* [Information supplied]:
--*--

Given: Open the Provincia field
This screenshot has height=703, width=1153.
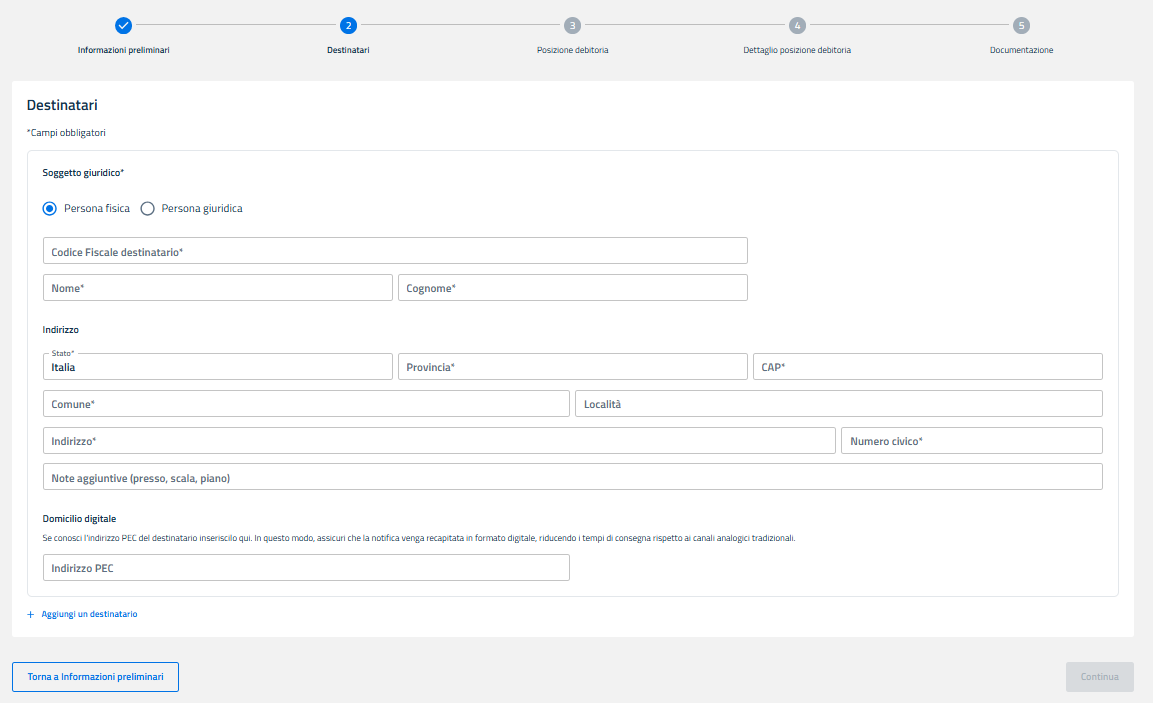Looking at the screenshot, I should pyautogui.click(x=572, y=367).
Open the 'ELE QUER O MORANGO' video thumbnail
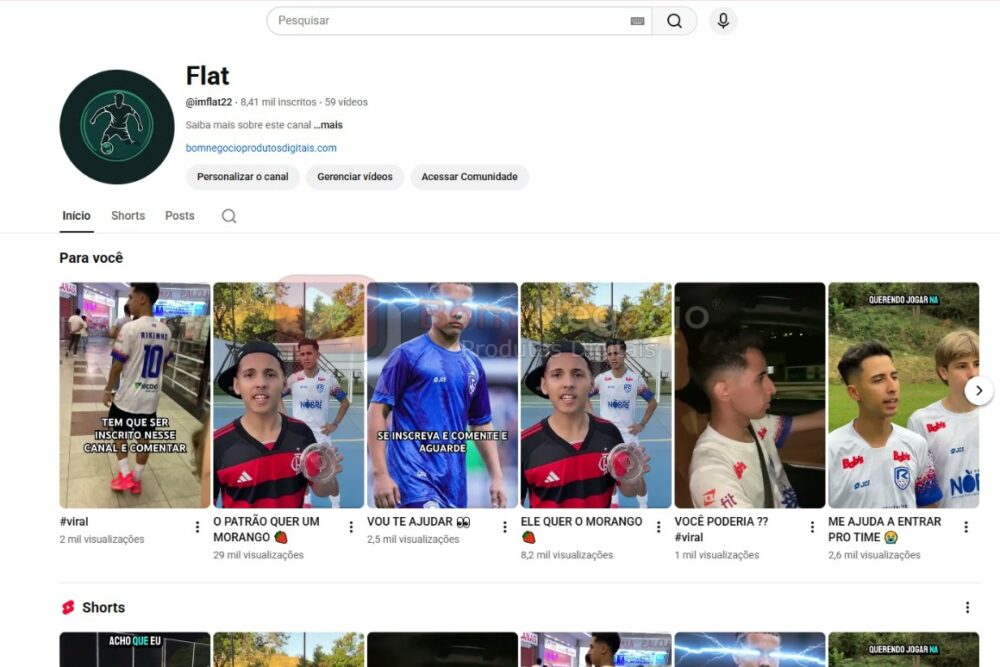The image size is (1000, 667). (x=596, y=393)
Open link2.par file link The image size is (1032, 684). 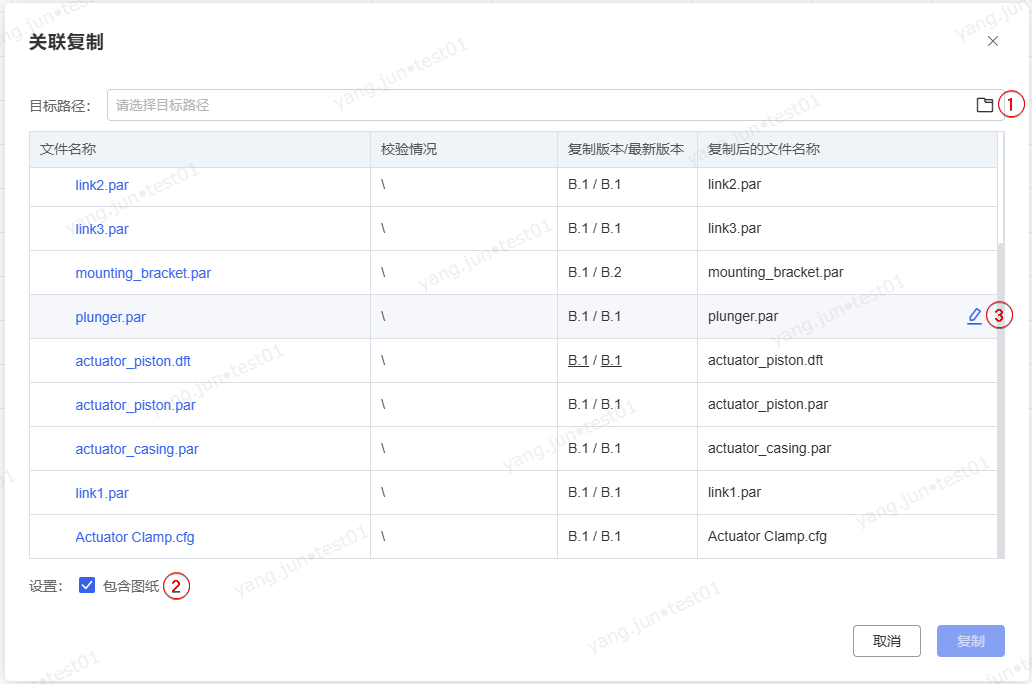[102, 185]
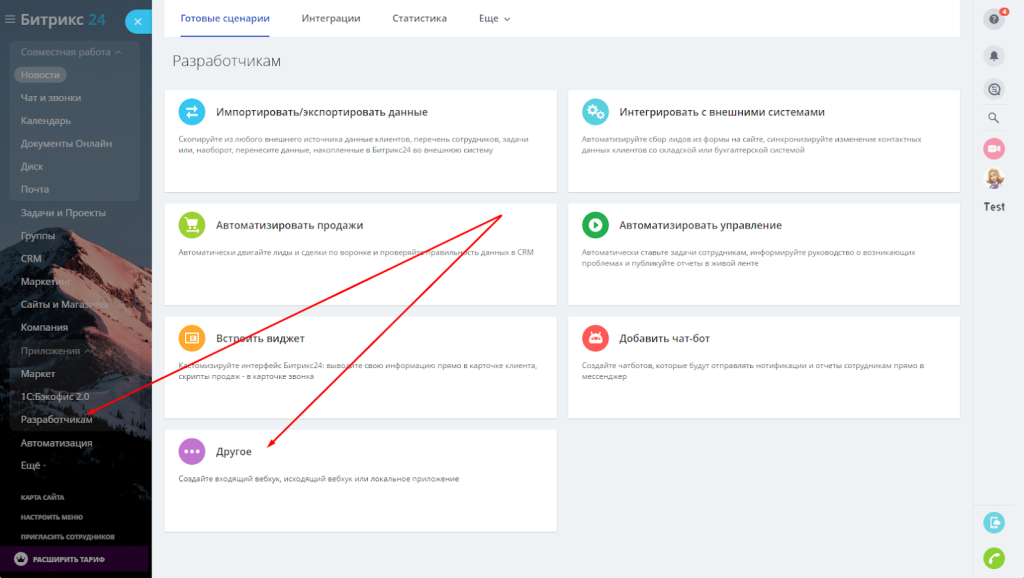Toggle the hamburger menu beside Битрикс 24 logo
Viewport: 1024px width, 578px height.
[10, 19]
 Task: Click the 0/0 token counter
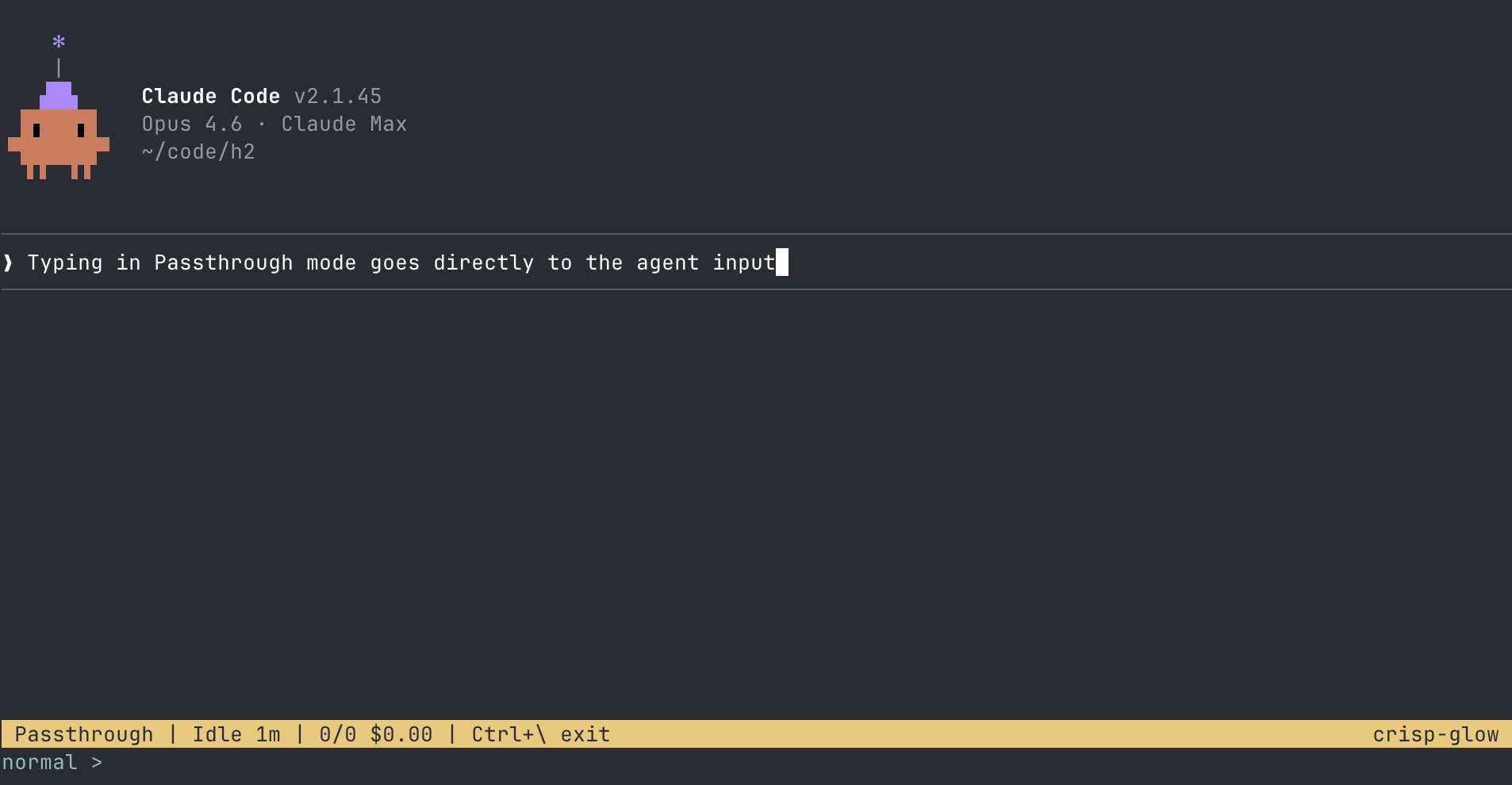(337, 733)
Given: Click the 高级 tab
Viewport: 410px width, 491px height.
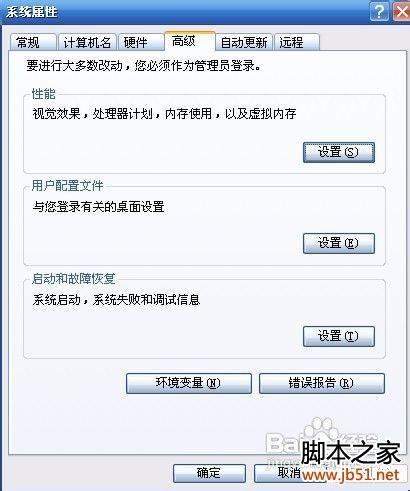Looking at the screenshot, I should (189, 41).
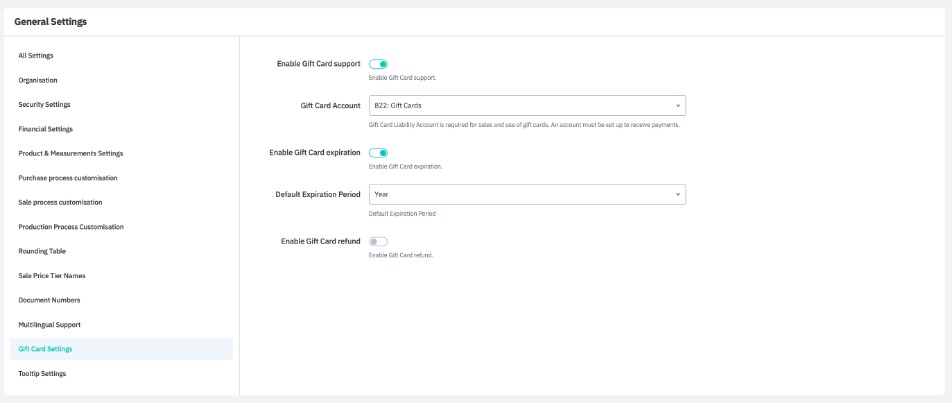Screen dimensions: 952x403
Task: Open All Settings in the sidebar
Action: click(36, 55)
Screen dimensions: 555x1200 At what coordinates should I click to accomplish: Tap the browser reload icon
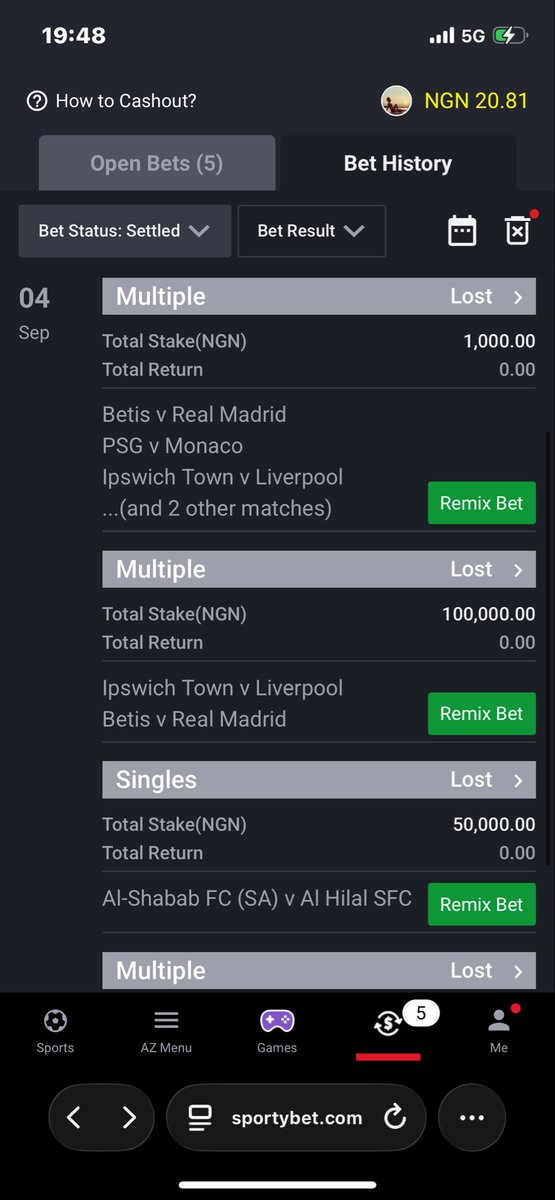pyautogui.click(x=395, y=1117)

--*--

* [Work request]:
Once you find the line with "Viewport: 410px width, 491px height.", restate it and every later line of the data word for word, excluding the pictures.

* [Solution below]:
Viewport: 410px width, 491px height.
Looking at the screenshot, I should (189, 41).
Screen dimensions: 952x403
Task: Open All Settings in the sidebar
Action: click(36, 55)
Screen dimensions: 555x1200 At what coordinates should I click to accomplish: Tap the browser reload icon
pyautogui.click(x=395, y=1117)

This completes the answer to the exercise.